San Diego-based biopharmaceutical company, Otonomy, which develops and commercializes innovative therapeutics for ear diseases and disorders, provided an August 2016 update on its corporate activities and product pipeline. On its list of medications in development is OTO-104, an investigational drug designed to help patients with Ménière’s disease, a disorder or syndrome of the inner ear that can cause episodes of fluctuating hearing loss and dizziness (vertigo), among other symptoms.
Otonomy announced the successful completion of a one-year, multi-dose clinical safety trial of OTO-104, a sustained-exposure formulation of the steroid dexamethasone, to help address the severe hearing and balance symptoms associated with Ménière’s disease. Otonomy reported that the randomized, placebo-controlled clinical safety trial took place in the United Kingdom with more than 120 patients enrolled at multiple sites across the UK.
According to the Otonomy news release, the study found that quarterly dosing of OTO-104 was well tolerated, and there were no notable differences found in treatment emergent adverse events, audiometry or tympanometry between patients in the OTO-104 and placebo groups. Overall, the safety profile that was observed with quarterly dosing was comparable to that observed from previous clinical trials with a single dose of OTO-104.
“Since Ménière’s disease is a chronic disorder, the demonstration that repeat-dosing with OTO-104 is well tolerated by patients is an important component of our registration program. Furthermore, this clinical trial also provided helpful experience with the use of OTO-104 by investigators who are now recruiting patients in the ongoing single-dose AVERTS-2 Phase 3 efficacy trial,” said David A. Weber, PhD, Otonomy president and CEO.
Currently, there are no FDA-approved drugs to treat Ménière’s disease. Therefore, if successful, Otonomy’s OTO-104 compound would be the first such drug to receive approval to treat the condition.
The company also announced that a Phase 1 clinical safety trial of OTO-311, a drug designed to treat tinnitus, is ongoing. Otonomy reports that OTO-311 is a single-dose, sustained-exposure formulation of the potent and selective N-Methyl-D-Aspartate (NMDA) receptor antagonist gacyclidine that is in development. Several dose cohorts in the Phase 1 clinical safety trial have been completed without concerns of patient tolerability. The trial will remain open in the second half of 2016 pending the potential evaluation of additional dose levels.

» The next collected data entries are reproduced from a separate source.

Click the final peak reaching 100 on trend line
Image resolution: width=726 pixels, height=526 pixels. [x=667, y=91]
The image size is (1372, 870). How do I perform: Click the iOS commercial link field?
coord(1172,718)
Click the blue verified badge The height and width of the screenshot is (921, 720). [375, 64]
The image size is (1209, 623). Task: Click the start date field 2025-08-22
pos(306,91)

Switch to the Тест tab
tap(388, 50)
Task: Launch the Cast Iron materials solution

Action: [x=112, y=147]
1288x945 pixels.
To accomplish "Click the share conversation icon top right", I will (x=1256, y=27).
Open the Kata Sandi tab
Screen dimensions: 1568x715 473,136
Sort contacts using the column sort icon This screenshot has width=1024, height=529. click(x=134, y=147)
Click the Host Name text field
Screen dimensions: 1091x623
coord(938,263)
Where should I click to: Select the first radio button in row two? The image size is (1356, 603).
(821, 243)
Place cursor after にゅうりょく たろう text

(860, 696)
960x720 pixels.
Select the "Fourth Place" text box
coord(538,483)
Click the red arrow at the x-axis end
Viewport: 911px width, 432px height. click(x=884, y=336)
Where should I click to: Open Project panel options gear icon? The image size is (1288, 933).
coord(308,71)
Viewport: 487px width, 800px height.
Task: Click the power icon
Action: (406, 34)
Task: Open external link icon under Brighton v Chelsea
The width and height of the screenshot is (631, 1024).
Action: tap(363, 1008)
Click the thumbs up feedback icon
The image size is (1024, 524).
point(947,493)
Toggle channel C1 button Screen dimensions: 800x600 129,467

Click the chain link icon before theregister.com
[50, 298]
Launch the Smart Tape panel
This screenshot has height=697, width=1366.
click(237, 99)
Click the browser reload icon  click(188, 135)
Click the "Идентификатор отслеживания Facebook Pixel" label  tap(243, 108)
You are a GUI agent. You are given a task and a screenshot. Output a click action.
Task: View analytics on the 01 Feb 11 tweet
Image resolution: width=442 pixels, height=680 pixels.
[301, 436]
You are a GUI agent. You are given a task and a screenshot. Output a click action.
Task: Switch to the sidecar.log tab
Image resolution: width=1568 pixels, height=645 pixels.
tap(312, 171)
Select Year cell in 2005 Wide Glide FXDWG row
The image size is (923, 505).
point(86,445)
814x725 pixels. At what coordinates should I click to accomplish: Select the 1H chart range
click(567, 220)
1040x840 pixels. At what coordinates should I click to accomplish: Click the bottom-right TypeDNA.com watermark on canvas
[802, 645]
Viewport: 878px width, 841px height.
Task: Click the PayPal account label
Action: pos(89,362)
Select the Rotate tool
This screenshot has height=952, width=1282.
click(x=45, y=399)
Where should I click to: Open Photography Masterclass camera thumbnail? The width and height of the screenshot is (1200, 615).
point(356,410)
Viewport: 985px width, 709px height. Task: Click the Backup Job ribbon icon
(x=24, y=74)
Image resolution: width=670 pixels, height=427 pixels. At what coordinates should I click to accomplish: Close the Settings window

Among other successful drug development results reported by Otonomy, was the commercial availability of OTIPRIO (ciprofloxacin otic suspension) in the United States for the treatment of pediatric patients with bilateral otitis media with effusion (ear infection) undergoing tympanostomy tube placement (TTP).
“Throughout 2016, we will remain focused on laying the foundation for OTIPRIO by establishing broad awareness within the target physician audience and successfully building advocacy through the sample trial program,” said Weber. “The first quarter of launch has provided us with valuable experience in gaining formulary acceptance, which we believe will be supported by the assignment of a unique C code for OTIPRIO that was effective as of July 1, 2016.”